[Extracted records]
▬▬▬▬▬▬▬▬▬▬
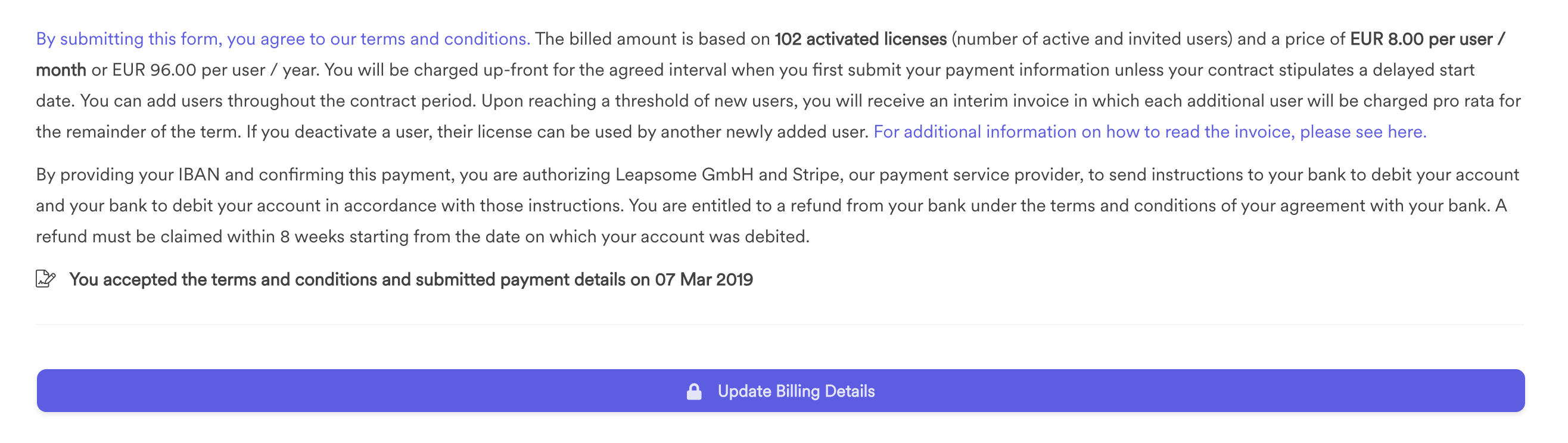The image size is (1568, 443).
Task: Click the '102 activated licenses' bold text
Action: pos(860,39)
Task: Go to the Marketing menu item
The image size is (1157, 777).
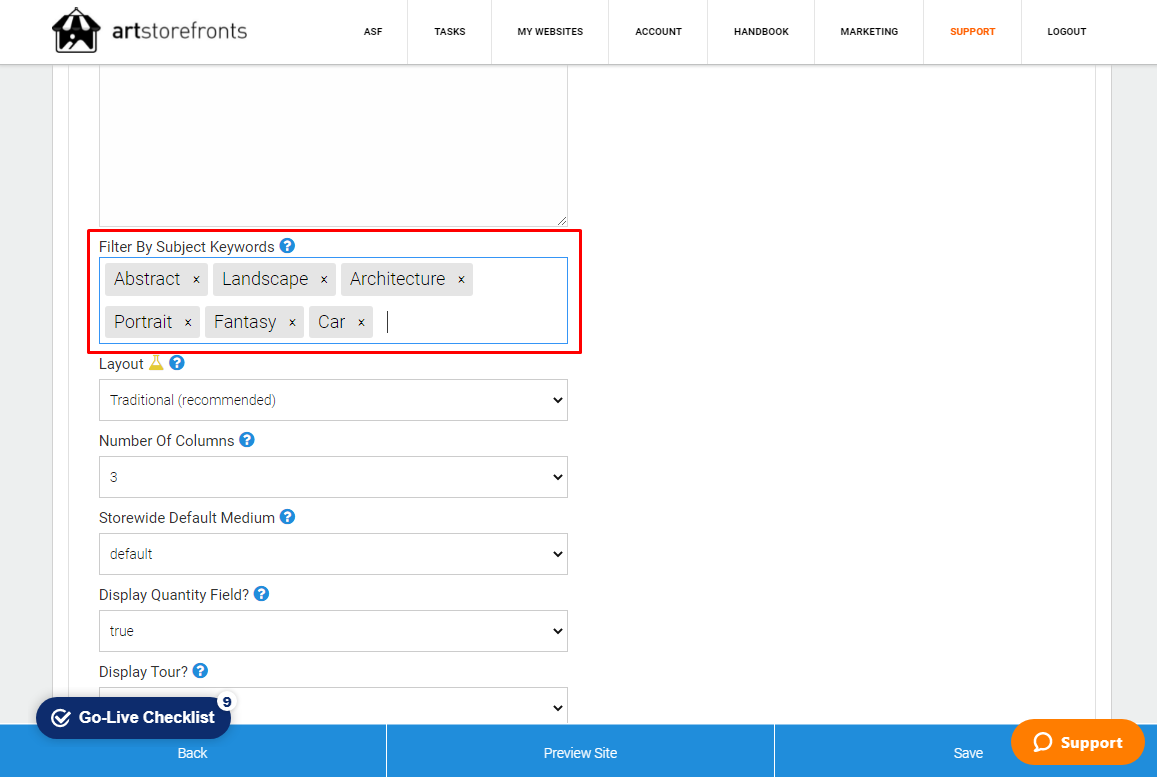Action: click(x=869, y=32)
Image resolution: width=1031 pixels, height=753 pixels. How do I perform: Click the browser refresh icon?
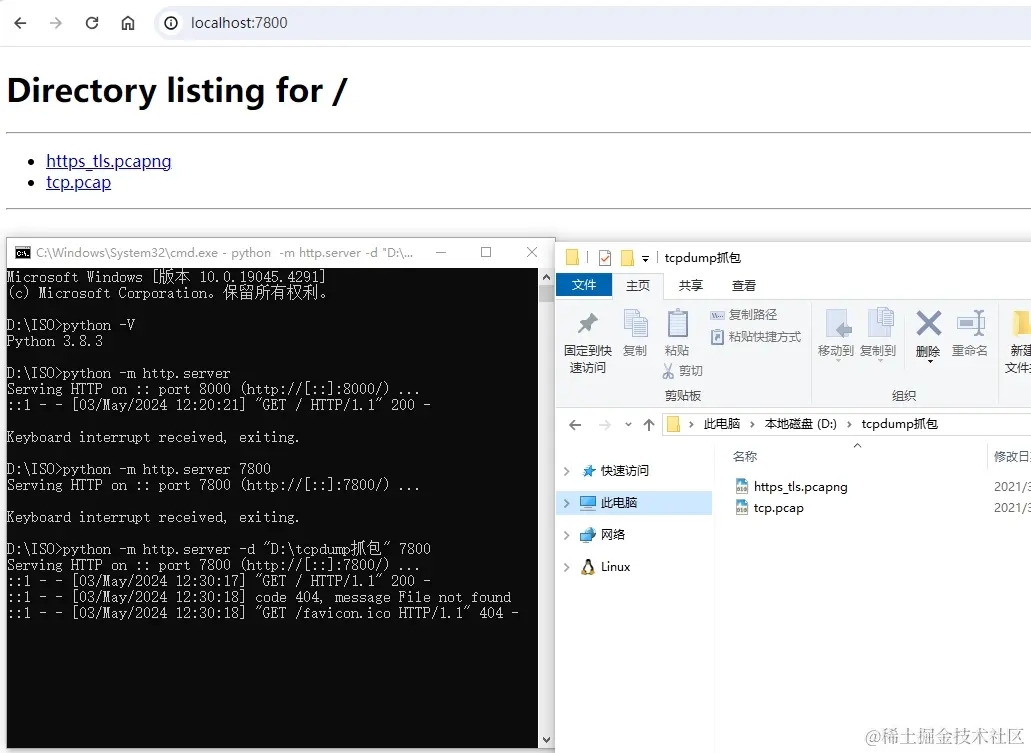[x=91, y=22]
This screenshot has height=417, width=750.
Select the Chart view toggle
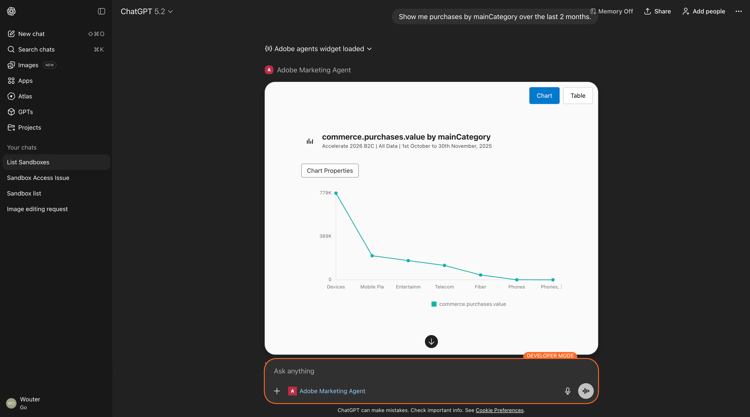544,96
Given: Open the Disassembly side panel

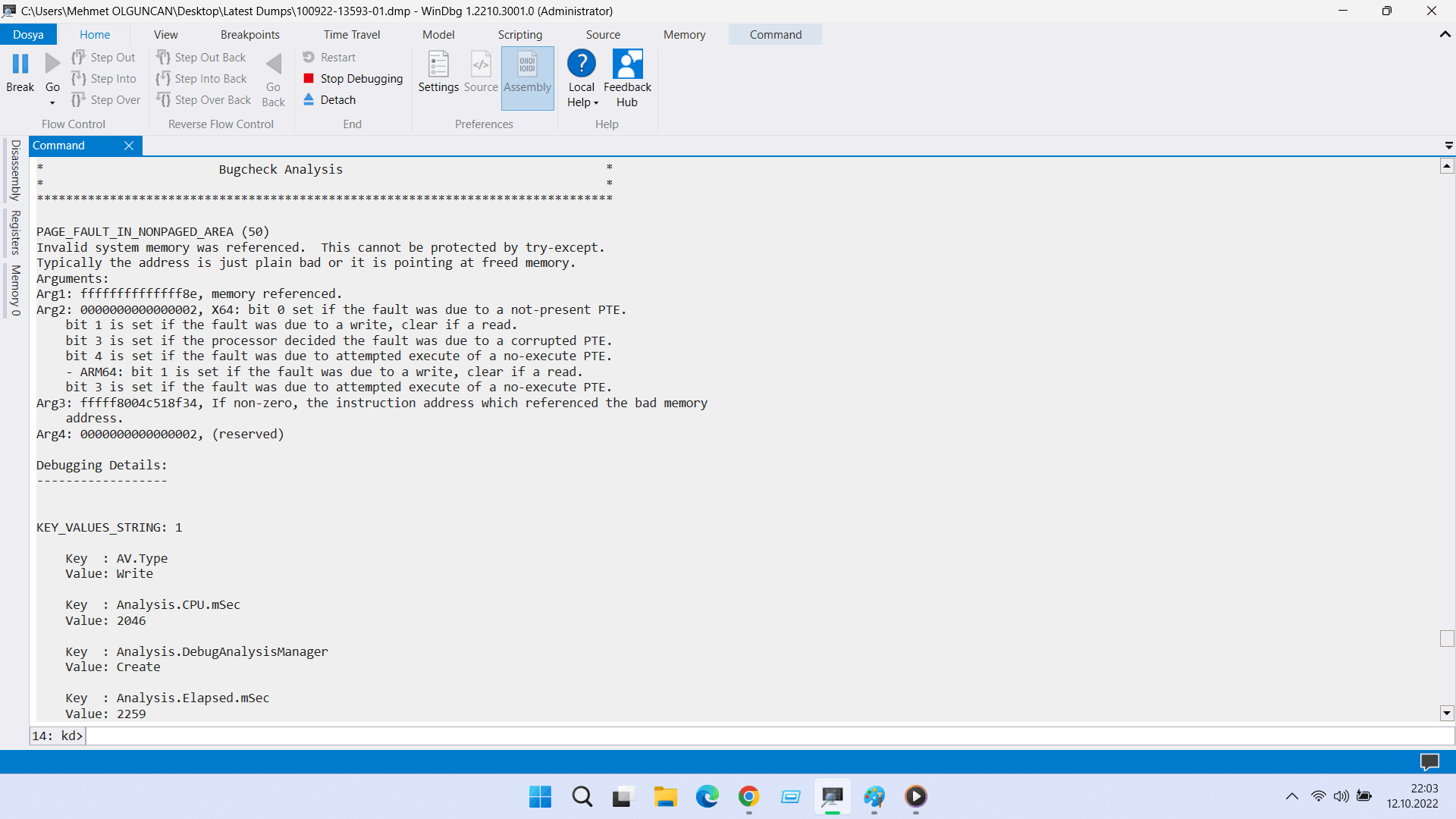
▬▬▬▬▬▬▬▬▬▬
● **Problem requirements**:
Reproduce every line of the data above word for word, leaving out the pictures.

● **Reply to the task**:
The image size is (1568, 443).
Task: Click the '102 activated licenses' bold text
Action: pos(860,39)
Task: Go to the Marketing menu item
The image size is (1157, 777).
Action: click(x=869, y=32)
Image resolution: width=1031 pixels, height=753 pixels. How do I perform: Click the browser refresh icon?
[x=91, y=22]
This screenshot has height=417, width=750.
Select the Chart view toggle
544,96
Given: Open the Disassembly side panel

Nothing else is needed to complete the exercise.